WQEL
- Bucyrus, Ohio; United States;
- Broadcast area: Mid-Ohio region
- Frequency: 92.7 MHz
- Branding: Q92.7

Programming
- Format: Classic rock
- Affiliations: United Stations Radio Network; Westwood One; Cleveland Guardians Radio Network; Ohio State Sports Network;

Ownership
- Owner: Saga Communications; (Franklin Communications, Inc.);
- Sister stations: WBCO

History
- First air date: 1964 (as WBCO-FM)
- Former call signs: WBCO-FM (1964–1978); WBCQ (1978–1987);

Technical information
- Licensing authority: FCC
- Facility ID: 7112
- Class: A
- ERP: 3,000 watts
- HAAT: 93 meters (305 ft)
- Transmitter coordinates: 40°45′49.00″N 82°56′0.00″W﻿ / ﻿40.7636111°N 82.9333333°W

Links
- Public license information: Public file; LMS;
- Webcast: Listen Live
- Website: wqel.com

= WQEL =

Radio station in Bucyrus, Ohio

WQEL (92.7 FM) is a radio station broadcasting a classic rock format.
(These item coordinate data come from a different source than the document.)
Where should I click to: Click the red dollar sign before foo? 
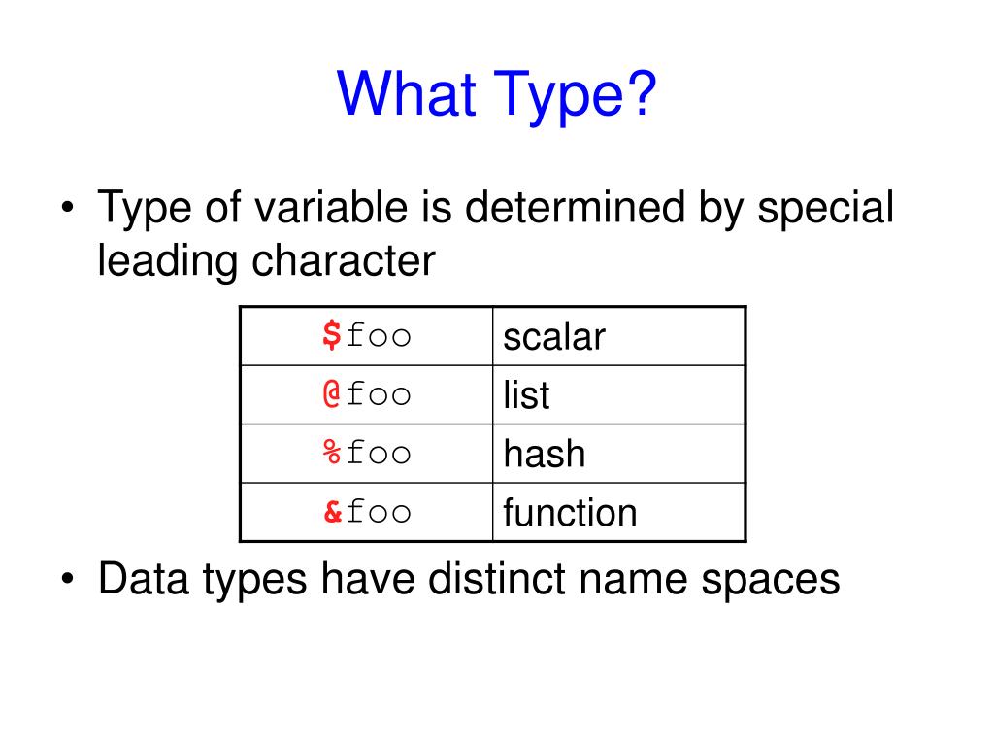click(x=332, y=335)
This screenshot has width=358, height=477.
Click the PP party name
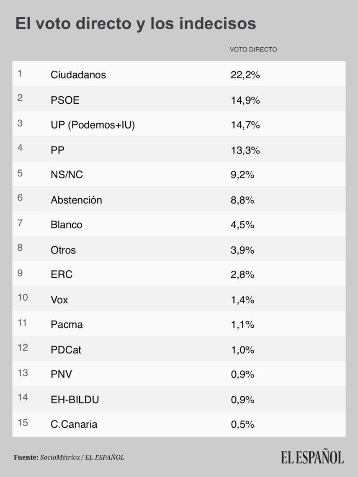58,150
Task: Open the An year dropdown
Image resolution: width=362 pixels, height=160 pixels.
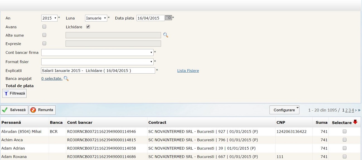Action: [x=49, y=18]
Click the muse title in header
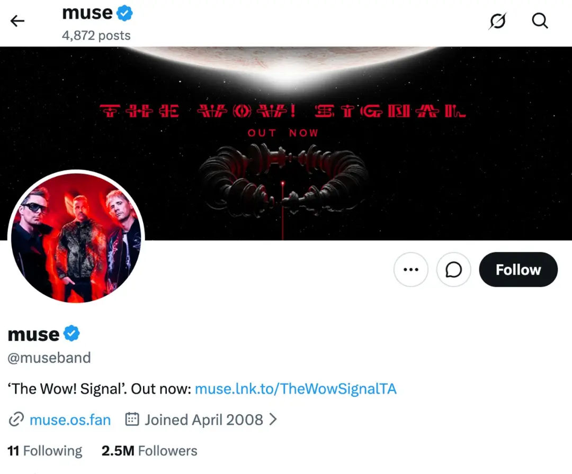572x474 pixels. click(87, 13)
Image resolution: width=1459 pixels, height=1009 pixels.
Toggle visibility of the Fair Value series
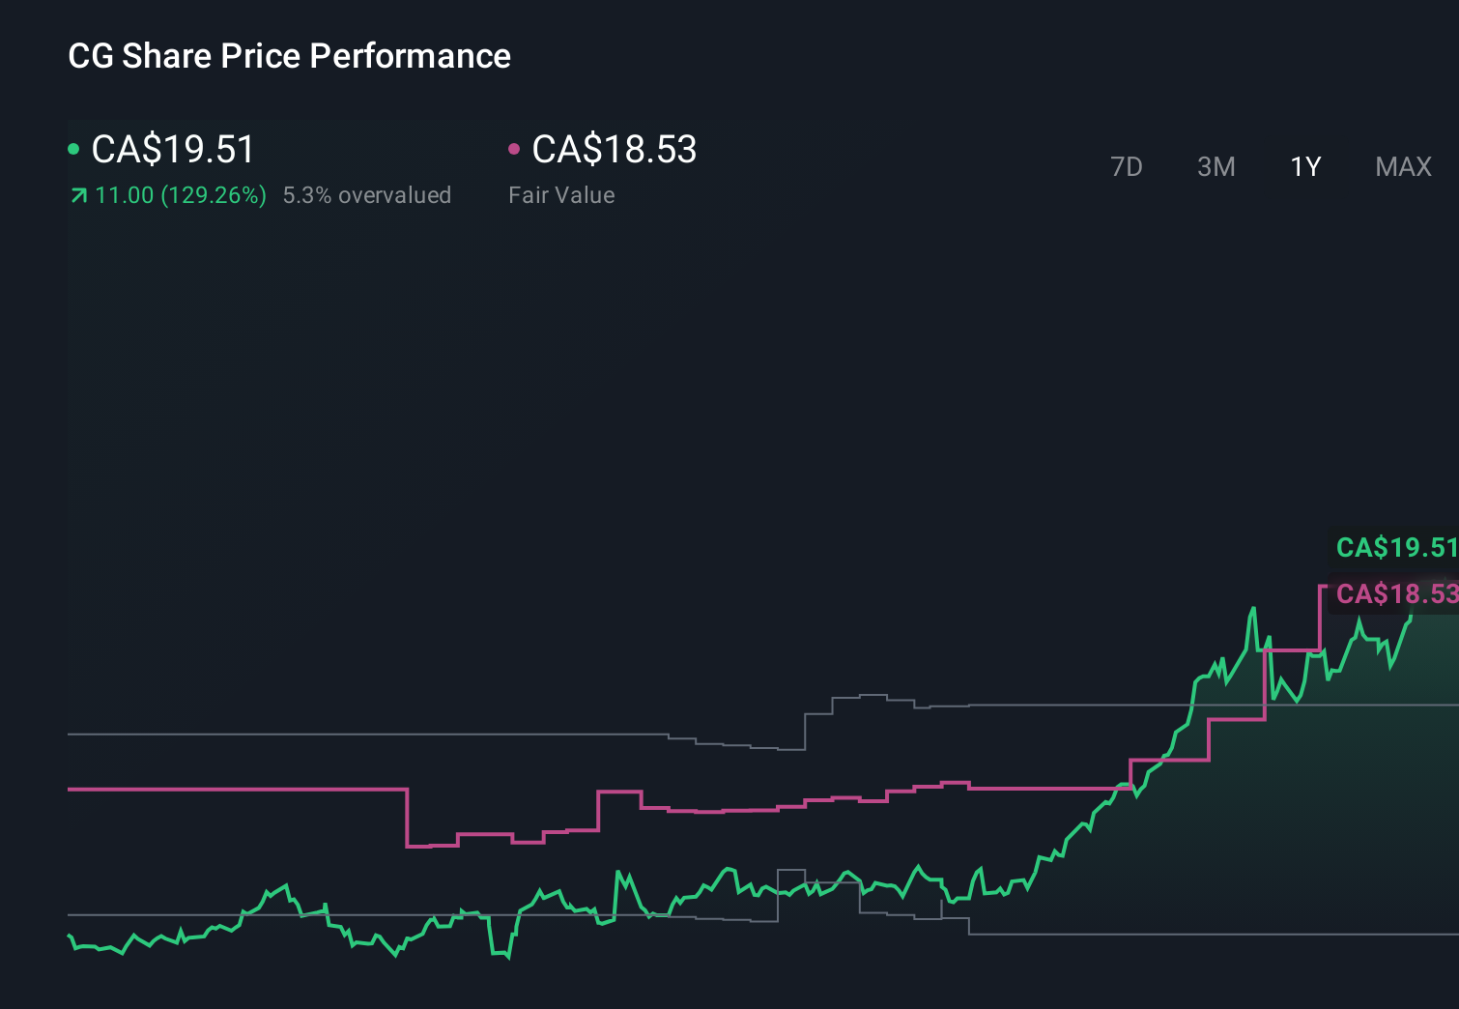coord(514,148)
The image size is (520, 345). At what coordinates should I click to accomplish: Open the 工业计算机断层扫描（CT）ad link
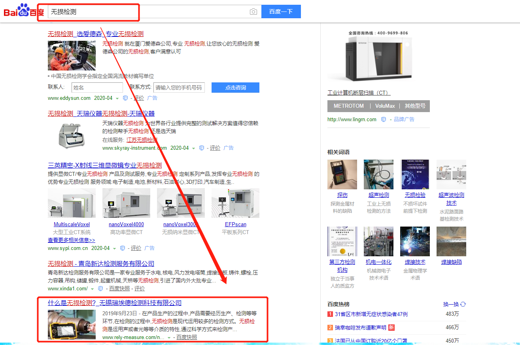(x=359, y=92)
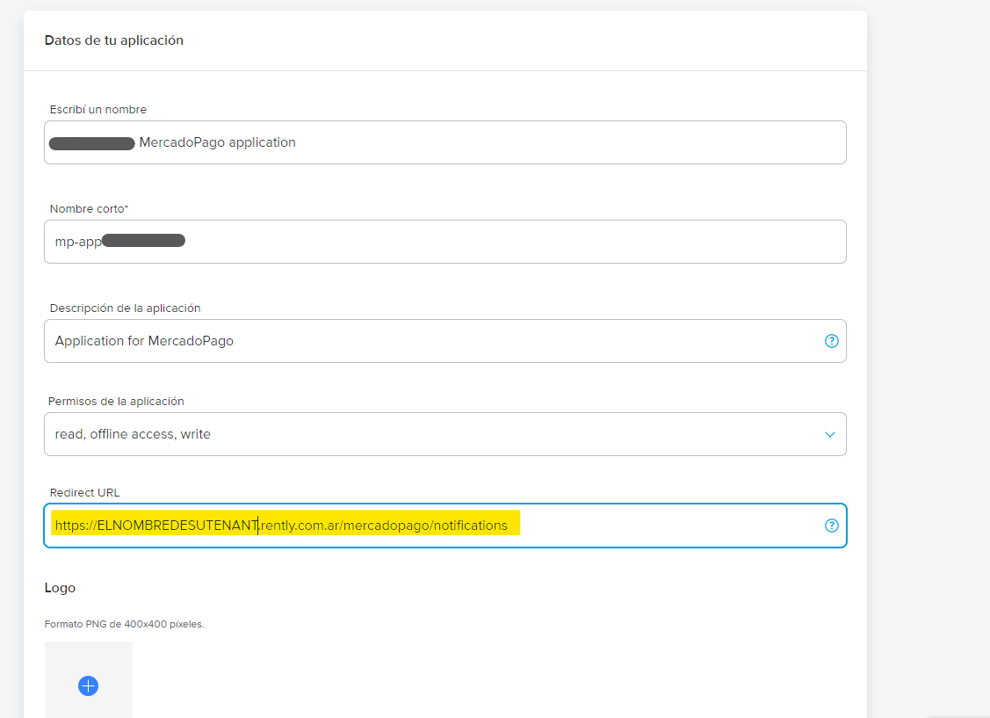
Task: Focus the 'Escribí un nombre' input field
Action: [x=527, y=142]
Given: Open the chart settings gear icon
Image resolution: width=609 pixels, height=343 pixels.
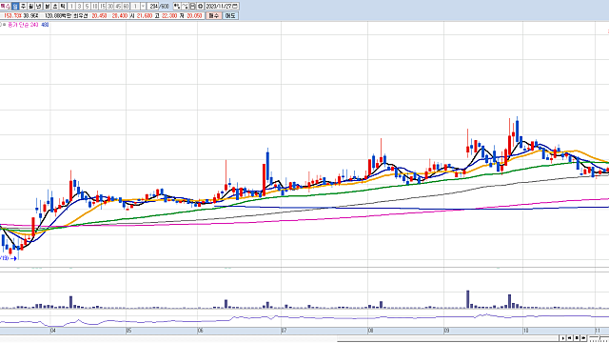Looking at the screenshot, I should tap(201, 7).
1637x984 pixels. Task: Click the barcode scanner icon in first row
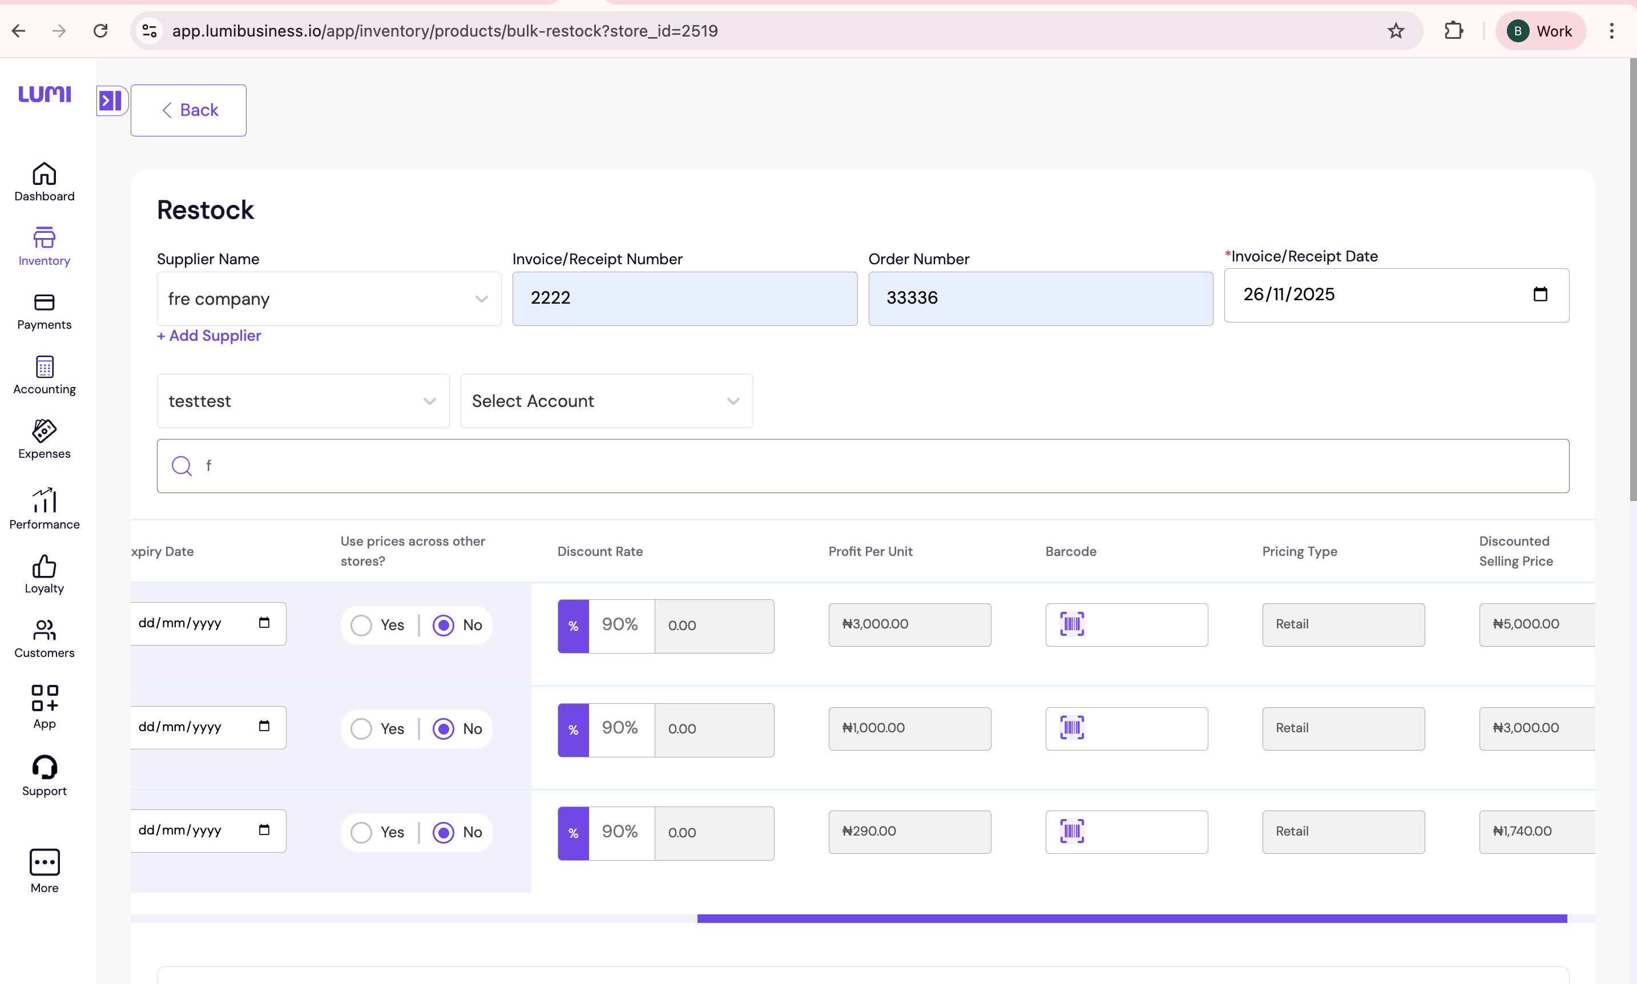(1071, 624)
Licensed to Bucyrus, Ohio, United States, the station serves the Mid-Ohio region. The station is owned by Saga Communications under licensee Franklin Communications, and operates as part of its North central Ohio Media Group. It features programming from United Stations Radio Networks and Westwood One.

==History==
92.7 FM went on the air in 1964 as WBCO-FM, the sister station to WBCO. WBCO was founded in 1962 by Thomas P. & J. LaVonne Moore and Orville J. Sather as Brokensword Broadcasting Co. When the Moores and Sathers bought out the investors, it became Sa-Mor Stations. Full ownership was assumed by Tom and LaVonne following Orville's death. The stations were sold to Mike and Donna Laipply in 2001. the station was purchased by Scantland Broadcasting, then purchased by current Saga Communications.

The station was assigned call sign WBCQ on October 26, 1978. On August 16, 1987, the station changed its call sign to the current WQEL.